» DESCRIPTION OF THE TASK
Below are the records; give again exactly the lines from the one containing "Given: Launch the Messenger icon in toolbar" through the one containing "Task: Select the", leaving out pictures.

++++ RECORDED INFORMATION ++++

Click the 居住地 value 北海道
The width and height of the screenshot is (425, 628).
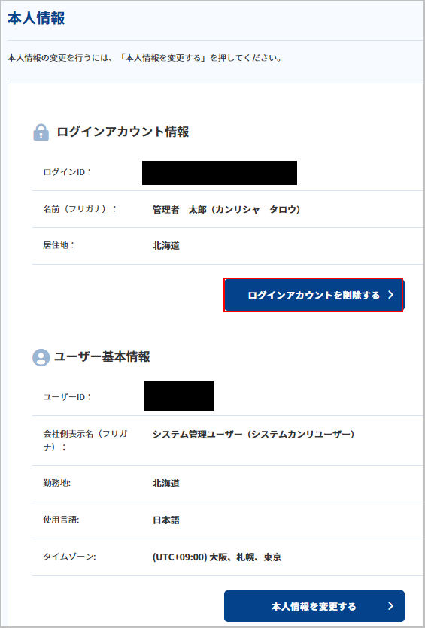[165, 246]
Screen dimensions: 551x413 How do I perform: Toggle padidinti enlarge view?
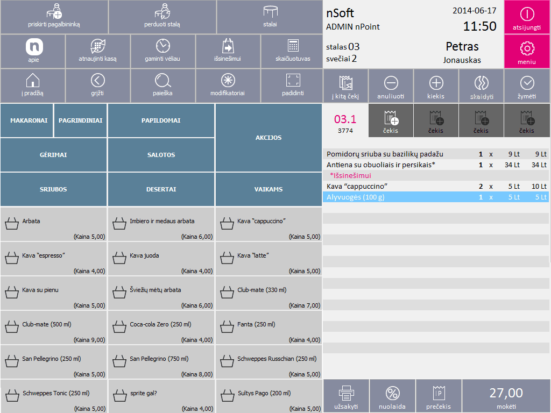(x=293, y=81)
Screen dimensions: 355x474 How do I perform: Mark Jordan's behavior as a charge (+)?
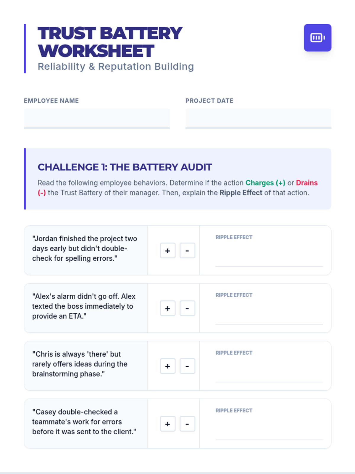point(168,251)
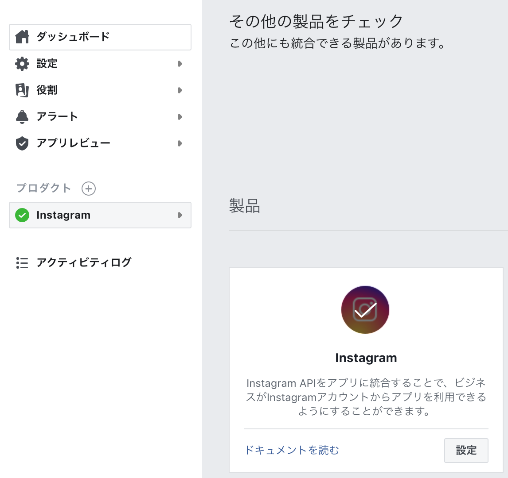This screenshot has height=478, width=508.
Task: Click the Instagram camera logo on the product card
Action: 365,309
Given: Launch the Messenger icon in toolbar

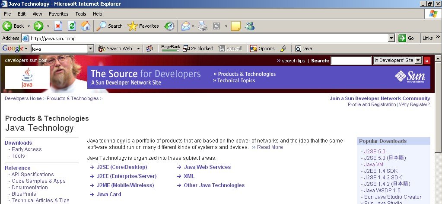Looking at the screenshot, I should coord(250,26).
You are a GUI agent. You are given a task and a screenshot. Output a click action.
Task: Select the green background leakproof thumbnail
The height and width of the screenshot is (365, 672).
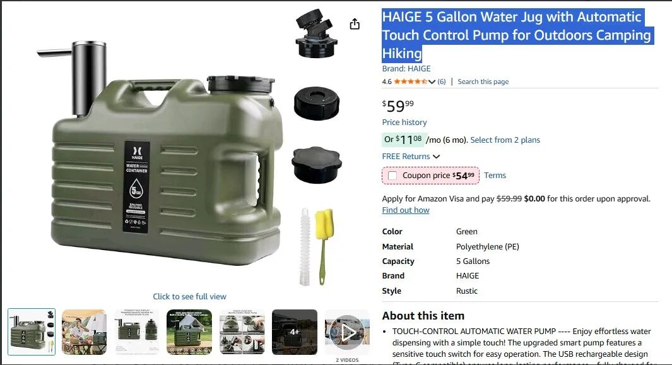tap(189, 332)
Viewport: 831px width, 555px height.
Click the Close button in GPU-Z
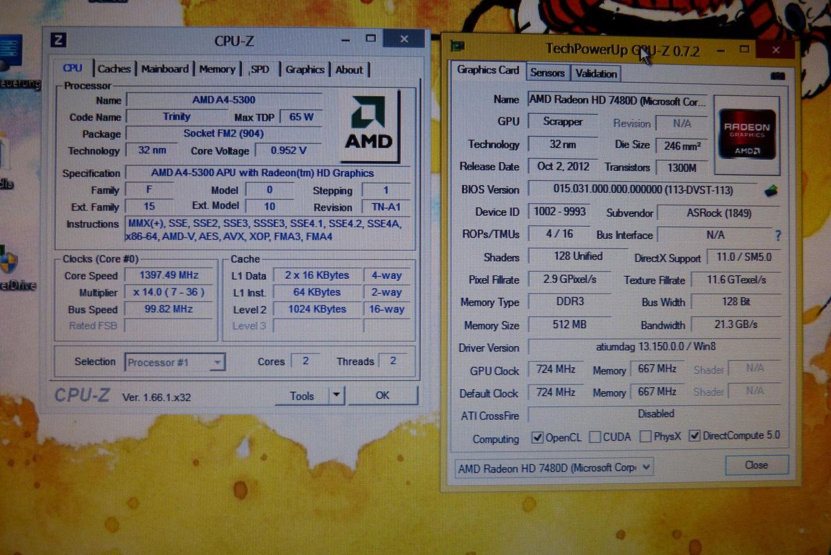tap(756, 465)
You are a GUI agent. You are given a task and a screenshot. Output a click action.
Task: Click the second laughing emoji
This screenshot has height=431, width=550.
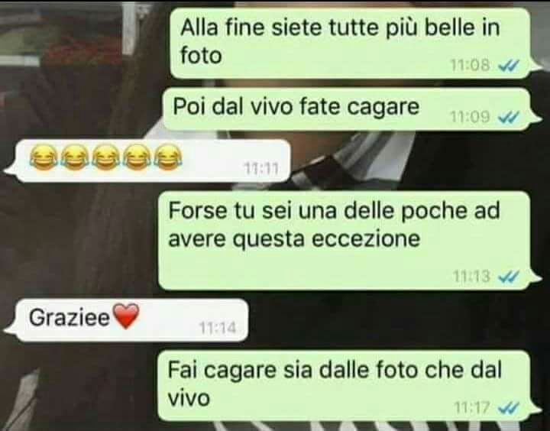pos(75,158)

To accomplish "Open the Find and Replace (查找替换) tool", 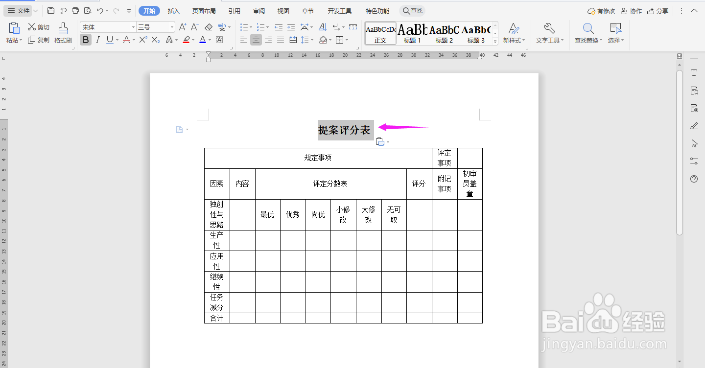I will [587, 33].
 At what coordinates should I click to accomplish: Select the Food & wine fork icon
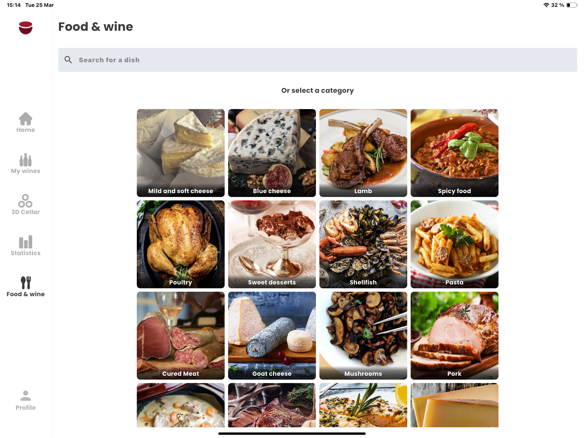click(x=26, y=283)
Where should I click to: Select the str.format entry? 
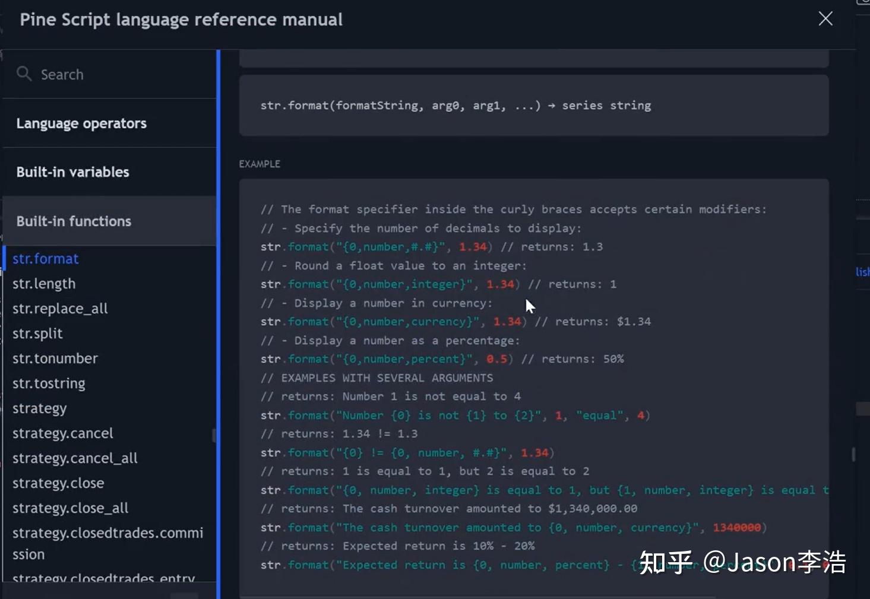tap(45, 258)
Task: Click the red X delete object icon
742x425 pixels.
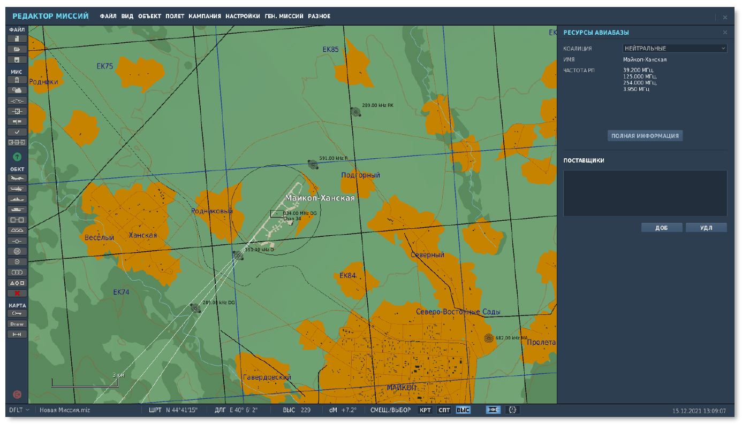Action: point(17,293)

++++

» SOLUTION TO THE PROBLEM
Given: Launch the Messenger icon in toolbar

Looking at the screenshot, I should coord(250,26).
You are a GUI agent. You are given a task and a screenshot. Output a click action.
Task: Select the green background leakproof thumbnail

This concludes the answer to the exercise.